■ Exercise ■
With nothing left out, give the data back exactly.

[[ Data, beginning ]]

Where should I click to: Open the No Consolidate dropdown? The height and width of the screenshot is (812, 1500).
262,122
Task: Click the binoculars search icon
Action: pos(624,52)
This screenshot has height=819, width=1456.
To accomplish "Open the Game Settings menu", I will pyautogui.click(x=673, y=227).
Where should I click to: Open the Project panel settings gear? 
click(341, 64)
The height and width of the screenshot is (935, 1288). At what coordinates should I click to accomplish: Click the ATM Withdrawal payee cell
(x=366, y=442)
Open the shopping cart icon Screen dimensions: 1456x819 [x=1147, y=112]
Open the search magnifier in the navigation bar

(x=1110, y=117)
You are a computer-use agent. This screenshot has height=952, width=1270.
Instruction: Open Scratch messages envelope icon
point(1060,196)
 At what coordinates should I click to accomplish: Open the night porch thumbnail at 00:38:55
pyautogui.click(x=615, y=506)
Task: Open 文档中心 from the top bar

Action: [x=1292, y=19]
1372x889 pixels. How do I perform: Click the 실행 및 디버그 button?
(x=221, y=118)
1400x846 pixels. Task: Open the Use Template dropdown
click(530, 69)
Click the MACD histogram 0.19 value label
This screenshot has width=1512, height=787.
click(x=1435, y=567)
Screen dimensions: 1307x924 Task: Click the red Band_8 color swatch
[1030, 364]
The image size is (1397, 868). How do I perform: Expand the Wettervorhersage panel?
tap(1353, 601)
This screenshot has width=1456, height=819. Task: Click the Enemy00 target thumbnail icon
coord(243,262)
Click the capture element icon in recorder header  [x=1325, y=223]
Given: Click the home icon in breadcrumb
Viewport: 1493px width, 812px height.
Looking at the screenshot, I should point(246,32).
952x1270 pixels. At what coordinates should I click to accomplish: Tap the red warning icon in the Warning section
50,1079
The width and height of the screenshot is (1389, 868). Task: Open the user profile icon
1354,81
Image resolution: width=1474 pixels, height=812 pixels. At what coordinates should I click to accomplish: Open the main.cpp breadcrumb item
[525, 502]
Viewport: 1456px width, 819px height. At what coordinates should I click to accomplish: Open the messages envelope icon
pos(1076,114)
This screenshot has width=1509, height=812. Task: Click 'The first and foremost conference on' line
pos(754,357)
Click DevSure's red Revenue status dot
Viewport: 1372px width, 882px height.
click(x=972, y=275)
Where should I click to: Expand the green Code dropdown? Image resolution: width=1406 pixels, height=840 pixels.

[[ Data, end ]]

■ Exercise result ■
Where should I click to: Open the No Consolidate dropdown? The height and width of the screenshot is (812, 1500).
262,122
Task: Click the binoculars search icon
Action: pos(624,52)
This screenshot has height=819, width=1456.
To accomplish "Open the Game Settings menu", I will pyautogui.click(x=673, y=227).
Where should I click to: Open the Project panel settings gear? 
click(341, 64)
The height and width of the screenshot is (935, 1288). At what coordinates should I click to accomplish: Click the ATM Withdrawal payee cell
(x=366, y=442)
Open the shopping cart icon Screen dimensions: 1456x819 [x=1147, y=112]
Open the search magnifier in the navigation bar

(x=1110, y=117)
You are a computer-use agent. This screenshot has height=952, width=1270.
Instruction: Open Scratch messages envelope icon
point(1060,196)
 At what coordinates should I click to accomplish: Open the night porch thumbnail at 00:38:55
pyautogui.click(x=615, y=506)
Task: Open 文档中心 from the top bar

Action: [x=1292, y=19]
1372x889 pixels. How do I perform: Click the 실행 및 디버그 button?
(x=221, y=118)
1400x846 pixels. Task: Open the Use Template dropdown
click(530, 69)
Click the MACD histogram 0.19 value label
This screenshot has width=1512, height=787.
click(x=1435, y=567)
Screen dimensions: 1307x924 Task: Click the red Band_8 color swatch
[1030, 364]
The image size is (1397, 868). How do I perform: Expand the Wettervorhersage panel?
tap(1353, 601)
This screenshot has width=1456, height=819. Task: Click the Enemy00 target thumbnail icon
coord(243,262)
Click the capture element icon in recorder header  [x=1325, y=223]
Given: Click the home icon in breadcrumb
Viewport: 1493px width, 812px height.
Looking at the screenshot, I should point(246,32).
952x1270 pixels. At what coordinates should I click to accomplish: Tap the red warning icon in the Warning section
50,1079
The width and height of the screenshot is (1389, 868). Task: Open the user profile icon
1354,81
Image resolution: width=1474 pixels, height=812 pixels. At what coordinates should I click to accomplish: Open the main.cpp breadcrumb item
[525, 502]
Viewport: 1456px width, 819px height. At what coordinates should I click to accomplish: Open the messages envelope icon
pos(1076,114)
This screenshot has width=1509, height=812. Task: Click 'The first and foremost conference on' line
pos(754,357)
Click DevSure's red Revenue status dot
Viewport: 1372px width, 882px height.
click(x=972, y=275)
Where should I click to: Expand the green Code dropdown? Image resolution: width=1406 pixels, height=840 pixels.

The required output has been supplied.